Who am I and what am I cooking?!

So I was making dinner the other night, a classic Americana three-color dinner (sans the divided dinner plate) of meatloaf, mashed potatoes, breaded/fried asparagus for us and broccoli for the kids, and it occurred to me how much of what I was making was not of my own invention. The meatloaf recipe was from mom with grandpa's favorite beef flavoring, thyme, thrown in, the potatoes were thefted from the Food Network's Alton Brown's show, "Good Eats" and the fried asparagus I learned from my sister-in-law. The unadorned, steamed broccoli was my own mundane contribution, but at least it inspired me to think!

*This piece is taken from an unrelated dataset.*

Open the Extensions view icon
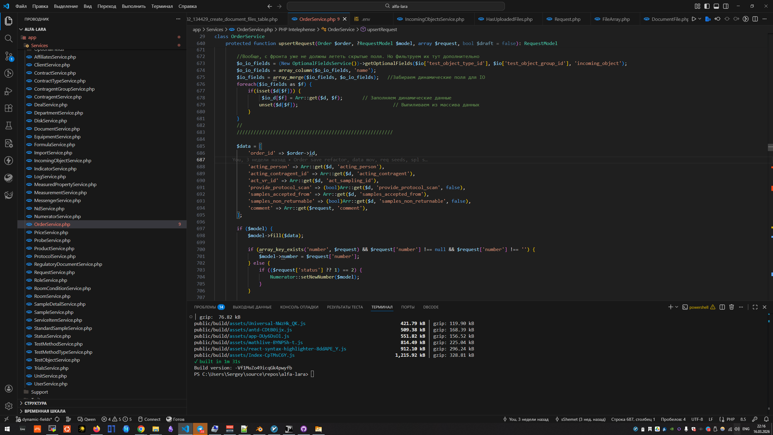pos(8,108)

Where are *my* recipes? What are *my* contributions to our family menu?? Then, of course, the usual cacophony of dinner dishes being jostled, kids being rounded up, spills being spilled, sighs being sighed and the day's events being recounted, often simultaneously, I lost my train of thought.

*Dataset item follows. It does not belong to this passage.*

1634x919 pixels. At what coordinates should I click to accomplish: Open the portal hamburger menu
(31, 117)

Until, that is, we went to visit the in-laws. First, we hit my other sister-in-law's house, where, after a quick non-chalant review of her refrigerator contents, I spotted leftovers of her Italian gramma's recipe for chicken cacciatore. We're talking "right off the boat" gramma from Italy, by the way, so, of course, I indulged. At my mother-in-law's house, she made turkey and all the fixings for our big impromptu family reunion, because, you know, what's an impromptu family gathering without a 17-lb. turkey, and at dessert, out came gramma's cannolis, with my mother-in-law's personal recipe adjustments made, of course. (She never got along well with gramma.)

So fifteen pounds and a few hundred miles of driving later, it hit me again, the thought, not indigestion, where are *my* recipes? What will my kids cook from *my* repertoire for their children? Once, of course, they're tall enough to reach the stove. What recipe will they call me about from their luxury homes in some visually appealing coastal town, where they have an extra, well-appointed room, with it's own private bathroom for random guests, and say, "Give it to me just like you make it, Mom, and don't forget anything!" What recipe of mine will they want to try on their bosses when they come to dinner? How much will it frustrate them that I don't measure anything and will that be, in some small measure, equal payback for all the grief they put me through in their teen years? I wonder these things.

I suppose in some way, the melange of what I make from my Filipino/Chinese mom's recipes and my Italian grandfather's classics, grandma's English heritage and hubbie's family's dishes and all the recipes I've taken as my own from the internet and food tv, could be, if you squinted really hard and maybe had a martini or two, be considered *my* contribution. My cooking is all this in any given week, sometimes at the same meal. I mean, how many people have had Filipino Pancit (rice noodles) with grilled BBQ chicken? How many families gather round the table to share in Barcelona Pork Chops (that I thieved in Barcelona at a wonderful, tiny bistro on the corner of...oh, ok, I'll save it for another story) with chinese fried rice? How many people have come to dinner at my house to witness at one party buffet, indian satay next to thai-inspired dumplings with a big tray of baked ziti steaming nearby?

Variety will be my legacy. Variety and a realllllly thick book of recipes with or without accurate measurements. Happy reading, kids.